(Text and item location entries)
□ □ □ □ □

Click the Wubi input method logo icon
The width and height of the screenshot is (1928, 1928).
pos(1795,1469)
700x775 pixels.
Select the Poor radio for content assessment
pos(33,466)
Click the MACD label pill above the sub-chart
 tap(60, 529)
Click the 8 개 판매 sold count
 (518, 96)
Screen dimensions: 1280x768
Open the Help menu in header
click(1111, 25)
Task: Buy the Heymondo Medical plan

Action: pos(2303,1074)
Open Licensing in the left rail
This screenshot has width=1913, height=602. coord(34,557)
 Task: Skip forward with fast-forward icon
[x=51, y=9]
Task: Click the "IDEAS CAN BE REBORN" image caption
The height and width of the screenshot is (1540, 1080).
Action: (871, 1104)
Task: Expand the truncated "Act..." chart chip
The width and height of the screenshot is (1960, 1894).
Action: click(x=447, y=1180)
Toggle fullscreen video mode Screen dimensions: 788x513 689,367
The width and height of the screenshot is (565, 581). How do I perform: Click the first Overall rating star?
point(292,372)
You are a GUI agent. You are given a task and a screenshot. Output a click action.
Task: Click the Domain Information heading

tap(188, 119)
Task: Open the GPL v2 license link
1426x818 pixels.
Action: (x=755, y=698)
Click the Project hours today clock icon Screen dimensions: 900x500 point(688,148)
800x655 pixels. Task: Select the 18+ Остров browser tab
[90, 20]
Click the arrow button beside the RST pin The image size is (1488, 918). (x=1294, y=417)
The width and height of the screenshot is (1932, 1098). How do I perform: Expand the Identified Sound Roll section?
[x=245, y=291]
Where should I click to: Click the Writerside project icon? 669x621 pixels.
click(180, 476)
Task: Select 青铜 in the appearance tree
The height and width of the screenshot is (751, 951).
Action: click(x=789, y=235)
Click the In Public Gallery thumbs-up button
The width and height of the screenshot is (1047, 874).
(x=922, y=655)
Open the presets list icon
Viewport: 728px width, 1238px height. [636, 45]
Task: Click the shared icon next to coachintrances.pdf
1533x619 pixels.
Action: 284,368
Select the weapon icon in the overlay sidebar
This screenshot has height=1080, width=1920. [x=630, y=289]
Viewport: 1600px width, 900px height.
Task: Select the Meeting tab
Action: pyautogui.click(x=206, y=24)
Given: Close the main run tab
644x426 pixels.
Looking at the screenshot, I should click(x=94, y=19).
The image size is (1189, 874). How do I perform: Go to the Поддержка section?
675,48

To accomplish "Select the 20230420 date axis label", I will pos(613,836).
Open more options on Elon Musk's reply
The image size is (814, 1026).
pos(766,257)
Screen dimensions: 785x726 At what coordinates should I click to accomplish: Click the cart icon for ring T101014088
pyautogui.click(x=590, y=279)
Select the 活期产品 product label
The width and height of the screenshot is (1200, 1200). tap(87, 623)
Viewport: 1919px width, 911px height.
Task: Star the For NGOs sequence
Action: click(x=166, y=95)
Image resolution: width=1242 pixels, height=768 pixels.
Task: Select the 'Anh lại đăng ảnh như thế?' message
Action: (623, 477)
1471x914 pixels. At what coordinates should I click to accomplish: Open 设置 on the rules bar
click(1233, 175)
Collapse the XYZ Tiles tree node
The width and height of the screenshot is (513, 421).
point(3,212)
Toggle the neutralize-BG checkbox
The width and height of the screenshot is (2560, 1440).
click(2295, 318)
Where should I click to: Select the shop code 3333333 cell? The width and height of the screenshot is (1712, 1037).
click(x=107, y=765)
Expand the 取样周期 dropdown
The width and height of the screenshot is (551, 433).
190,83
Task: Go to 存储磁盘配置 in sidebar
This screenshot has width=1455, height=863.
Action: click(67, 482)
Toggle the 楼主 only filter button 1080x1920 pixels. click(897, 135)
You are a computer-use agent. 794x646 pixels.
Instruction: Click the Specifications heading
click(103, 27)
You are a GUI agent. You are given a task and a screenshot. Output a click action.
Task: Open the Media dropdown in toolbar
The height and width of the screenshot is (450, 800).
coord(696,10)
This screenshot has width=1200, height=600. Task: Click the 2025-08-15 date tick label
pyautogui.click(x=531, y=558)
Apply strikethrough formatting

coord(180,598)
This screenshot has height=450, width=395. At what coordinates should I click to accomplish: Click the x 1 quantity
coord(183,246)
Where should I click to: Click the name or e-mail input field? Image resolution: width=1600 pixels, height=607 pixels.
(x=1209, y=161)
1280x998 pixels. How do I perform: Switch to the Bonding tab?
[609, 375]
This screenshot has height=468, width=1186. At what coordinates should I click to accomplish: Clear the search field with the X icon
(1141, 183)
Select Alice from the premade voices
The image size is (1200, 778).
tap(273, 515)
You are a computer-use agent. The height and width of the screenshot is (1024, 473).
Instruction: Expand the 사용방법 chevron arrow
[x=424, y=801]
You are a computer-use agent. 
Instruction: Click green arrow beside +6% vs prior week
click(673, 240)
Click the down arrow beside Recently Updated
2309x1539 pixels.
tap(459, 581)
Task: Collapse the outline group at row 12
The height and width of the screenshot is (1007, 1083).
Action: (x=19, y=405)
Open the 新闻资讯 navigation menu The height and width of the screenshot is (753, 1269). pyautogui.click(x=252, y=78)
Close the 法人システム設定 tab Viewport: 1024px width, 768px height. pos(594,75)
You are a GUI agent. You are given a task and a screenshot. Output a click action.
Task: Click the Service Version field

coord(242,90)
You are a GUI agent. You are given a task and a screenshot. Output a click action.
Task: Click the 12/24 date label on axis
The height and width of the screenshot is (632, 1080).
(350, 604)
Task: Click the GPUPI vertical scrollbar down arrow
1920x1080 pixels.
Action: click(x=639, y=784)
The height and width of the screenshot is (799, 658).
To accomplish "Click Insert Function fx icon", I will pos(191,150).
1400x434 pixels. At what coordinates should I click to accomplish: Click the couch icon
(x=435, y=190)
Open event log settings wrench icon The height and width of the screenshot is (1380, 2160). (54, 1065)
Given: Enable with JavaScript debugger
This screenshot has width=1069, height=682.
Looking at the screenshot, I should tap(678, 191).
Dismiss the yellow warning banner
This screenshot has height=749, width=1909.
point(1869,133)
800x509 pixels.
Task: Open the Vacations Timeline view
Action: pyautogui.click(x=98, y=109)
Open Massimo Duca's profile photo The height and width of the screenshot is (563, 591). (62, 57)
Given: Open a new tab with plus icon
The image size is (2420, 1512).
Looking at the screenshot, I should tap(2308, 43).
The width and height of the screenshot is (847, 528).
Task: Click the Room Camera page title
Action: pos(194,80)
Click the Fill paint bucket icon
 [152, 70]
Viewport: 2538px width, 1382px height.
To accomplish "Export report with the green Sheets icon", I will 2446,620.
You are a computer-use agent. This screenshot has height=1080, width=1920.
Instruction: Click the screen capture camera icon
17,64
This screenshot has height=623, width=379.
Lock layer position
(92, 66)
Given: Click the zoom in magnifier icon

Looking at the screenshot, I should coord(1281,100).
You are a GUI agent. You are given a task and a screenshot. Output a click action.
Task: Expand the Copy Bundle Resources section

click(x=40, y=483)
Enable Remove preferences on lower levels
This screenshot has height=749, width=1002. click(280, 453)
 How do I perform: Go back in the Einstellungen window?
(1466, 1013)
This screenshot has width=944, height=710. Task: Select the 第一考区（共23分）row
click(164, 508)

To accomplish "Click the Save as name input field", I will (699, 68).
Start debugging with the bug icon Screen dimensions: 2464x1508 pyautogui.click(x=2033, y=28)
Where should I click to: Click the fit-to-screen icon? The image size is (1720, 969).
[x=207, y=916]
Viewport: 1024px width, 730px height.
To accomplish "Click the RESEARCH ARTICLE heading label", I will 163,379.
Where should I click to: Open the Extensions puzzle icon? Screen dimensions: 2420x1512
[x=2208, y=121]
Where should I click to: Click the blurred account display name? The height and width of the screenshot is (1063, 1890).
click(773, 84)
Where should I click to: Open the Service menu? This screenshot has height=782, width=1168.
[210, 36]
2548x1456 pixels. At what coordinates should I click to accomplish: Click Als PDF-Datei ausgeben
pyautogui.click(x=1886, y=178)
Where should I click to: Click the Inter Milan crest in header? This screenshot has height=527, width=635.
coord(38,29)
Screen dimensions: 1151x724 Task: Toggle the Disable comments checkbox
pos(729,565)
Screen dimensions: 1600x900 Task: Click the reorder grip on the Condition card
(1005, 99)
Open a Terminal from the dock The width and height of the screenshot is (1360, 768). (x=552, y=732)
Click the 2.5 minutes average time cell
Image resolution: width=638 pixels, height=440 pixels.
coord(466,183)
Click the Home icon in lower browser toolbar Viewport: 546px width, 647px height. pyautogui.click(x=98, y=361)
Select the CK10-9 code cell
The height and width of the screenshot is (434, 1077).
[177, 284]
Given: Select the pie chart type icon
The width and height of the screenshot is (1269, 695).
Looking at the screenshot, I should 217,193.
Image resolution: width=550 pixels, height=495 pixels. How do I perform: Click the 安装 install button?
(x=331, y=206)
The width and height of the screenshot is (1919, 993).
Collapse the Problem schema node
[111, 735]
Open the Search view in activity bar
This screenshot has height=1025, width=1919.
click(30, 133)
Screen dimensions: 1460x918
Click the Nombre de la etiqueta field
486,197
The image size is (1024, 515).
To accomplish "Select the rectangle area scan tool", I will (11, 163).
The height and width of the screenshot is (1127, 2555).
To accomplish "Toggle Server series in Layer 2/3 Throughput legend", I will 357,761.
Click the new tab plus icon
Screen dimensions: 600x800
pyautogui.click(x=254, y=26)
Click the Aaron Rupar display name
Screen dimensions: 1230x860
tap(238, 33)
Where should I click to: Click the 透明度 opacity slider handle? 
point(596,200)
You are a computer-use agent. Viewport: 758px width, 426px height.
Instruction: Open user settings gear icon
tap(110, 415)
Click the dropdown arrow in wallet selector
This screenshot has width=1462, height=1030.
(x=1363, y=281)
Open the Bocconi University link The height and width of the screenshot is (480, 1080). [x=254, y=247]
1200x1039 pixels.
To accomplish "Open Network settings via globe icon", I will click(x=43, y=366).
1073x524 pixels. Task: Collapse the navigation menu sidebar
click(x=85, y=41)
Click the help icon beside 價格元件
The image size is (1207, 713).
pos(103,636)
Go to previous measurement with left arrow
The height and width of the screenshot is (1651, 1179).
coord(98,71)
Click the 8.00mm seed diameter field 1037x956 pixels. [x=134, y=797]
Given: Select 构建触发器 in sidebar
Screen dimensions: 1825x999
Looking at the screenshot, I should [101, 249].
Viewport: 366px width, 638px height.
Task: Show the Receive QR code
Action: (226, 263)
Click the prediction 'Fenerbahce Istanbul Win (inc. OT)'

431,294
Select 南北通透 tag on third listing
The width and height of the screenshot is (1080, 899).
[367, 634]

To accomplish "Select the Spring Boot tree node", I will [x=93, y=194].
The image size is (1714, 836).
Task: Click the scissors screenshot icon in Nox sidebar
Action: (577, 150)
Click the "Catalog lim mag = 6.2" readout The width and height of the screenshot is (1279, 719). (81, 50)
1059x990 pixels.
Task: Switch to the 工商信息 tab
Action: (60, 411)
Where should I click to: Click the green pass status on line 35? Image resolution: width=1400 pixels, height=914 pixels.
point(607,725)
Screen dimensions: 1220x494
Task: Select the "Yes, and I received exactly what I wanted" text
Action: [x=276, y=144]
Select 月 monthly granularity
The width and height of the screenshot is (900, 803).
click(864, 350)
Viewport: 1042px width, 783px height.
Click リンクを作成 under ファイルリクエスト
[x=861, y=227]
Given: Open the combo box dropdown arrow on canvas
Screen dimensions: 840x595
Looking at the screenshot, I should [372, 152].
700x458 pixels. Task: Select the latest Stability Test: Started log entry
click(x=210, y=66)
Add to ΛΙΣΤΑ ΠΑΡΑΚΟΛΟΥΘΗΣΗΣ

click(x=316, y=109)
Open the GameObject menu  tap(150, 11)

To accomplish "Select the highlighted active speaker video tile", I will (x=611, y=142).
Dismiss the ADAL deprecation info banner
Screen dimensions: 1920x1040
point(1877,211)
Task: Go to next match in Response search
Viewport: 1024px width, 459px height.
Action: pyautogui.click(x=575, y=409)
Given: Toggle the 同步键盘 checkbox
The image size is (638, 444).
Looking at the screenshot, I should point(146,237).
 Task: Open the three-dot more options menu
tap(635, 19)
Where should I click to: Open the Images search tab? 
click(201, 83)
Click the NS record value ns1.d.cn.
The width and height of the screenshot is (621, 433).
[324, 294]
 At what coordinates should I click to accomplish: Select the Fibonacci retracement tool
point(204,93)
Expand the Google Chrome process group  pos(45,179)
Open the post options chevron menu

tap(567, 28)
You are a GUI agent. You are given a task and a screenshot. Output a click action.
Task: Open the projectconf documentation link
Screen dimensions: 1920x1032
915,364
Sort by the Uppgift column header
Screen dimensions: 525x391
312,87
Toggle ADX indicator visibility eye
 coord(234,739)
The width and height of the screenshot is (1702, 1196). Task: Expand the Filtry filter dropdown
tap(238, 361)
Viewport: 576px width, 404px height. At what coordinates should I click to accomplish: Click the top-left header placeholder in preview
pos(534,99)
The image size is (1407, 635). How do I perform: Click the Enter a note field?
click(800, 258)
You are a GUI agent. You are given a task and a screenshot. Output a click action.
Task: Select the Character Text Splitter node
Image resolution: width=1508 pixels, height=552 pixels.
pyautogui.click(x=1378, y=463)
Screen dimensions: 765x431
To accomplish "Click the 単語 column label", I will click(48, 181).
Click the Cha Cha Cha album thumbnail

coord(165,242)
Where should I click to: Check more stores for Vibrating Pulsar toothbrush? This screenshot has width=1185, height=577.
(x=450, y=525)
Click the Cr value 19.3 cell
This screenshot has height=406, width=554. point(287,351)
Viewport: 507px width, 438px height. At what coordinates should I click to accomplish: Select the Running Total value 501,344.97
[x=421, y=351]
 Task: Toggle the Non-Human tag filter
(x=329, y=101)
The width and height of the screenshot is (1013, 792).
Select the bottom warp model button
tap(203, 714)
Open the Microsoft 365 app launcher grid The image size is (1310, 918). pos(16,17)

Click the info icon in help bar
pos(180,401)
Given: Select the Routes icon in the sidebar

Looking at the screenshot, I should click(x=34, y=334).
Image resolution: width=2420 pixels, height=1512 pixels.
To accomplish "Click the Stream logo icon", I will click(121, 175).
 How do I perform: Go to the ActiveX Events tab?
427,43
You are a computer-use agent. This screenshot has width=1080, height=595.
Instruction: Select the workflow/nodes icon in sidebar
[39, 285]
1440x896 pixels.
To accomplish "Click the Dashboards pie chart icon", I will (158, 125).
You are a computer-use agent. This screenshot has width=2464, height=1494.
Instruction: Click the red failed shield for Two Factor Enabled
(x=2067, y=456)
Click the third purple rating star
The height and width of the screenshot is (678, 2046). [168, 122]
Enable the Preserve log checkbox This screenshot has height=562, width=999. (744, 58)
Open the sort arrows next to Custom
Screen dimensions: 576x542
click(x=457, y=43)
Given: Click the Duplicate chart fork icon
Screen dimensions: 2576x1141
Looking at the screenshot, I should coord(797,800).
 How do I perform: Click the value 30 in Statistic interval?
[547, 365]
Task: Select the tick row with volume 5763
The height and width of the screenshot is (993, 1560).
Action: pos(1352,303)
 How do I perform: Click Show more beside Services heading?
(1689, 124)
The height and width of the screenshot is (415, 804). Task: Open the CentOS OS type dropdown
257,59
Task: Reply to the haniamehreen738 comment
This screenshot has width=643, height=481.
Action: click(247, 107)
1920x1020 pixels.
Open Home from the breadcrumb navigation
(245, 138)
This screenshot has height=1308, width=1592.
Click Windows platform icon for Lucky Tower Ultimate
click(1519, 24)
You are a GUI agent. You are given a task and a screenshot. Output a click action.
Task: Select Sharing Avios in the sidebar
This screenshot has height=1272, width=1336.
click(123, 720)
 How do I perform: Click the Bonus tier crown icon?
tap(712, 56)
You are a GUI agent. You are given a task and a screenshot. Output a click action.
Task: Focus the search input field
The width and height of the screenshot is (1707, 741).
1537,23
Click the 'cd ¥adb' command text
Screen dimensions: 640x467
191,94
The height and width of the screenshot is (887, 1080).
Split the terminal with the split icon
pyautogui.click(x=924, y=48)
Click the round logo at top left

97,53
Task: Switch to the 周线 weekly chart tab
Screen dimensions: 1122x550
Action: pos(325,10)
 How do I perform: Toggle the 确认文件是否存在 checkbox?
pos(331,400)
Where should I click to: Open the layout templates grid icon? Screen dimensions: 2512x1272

□ □ □ □ □

### Task description
Put every line from the one containing "I will pos(613,836)." down to the one containing "pyautogui.click(x=590, y=279)", both included, into a numbered list, skipping any blank lines.

### Reply
1. To accomplish "Select the 20230420 date axis label", I will pos(613,836).
2. Open more options on Elon Musk's reply
3. The image size is (814, 1026).
4. pos(766,257)
5. Screen dimensions: 785x726 At what coordinates should I click to accomplish: Click the cart icon for ring T101014088
6. pyautogui.click(x=590, y=279)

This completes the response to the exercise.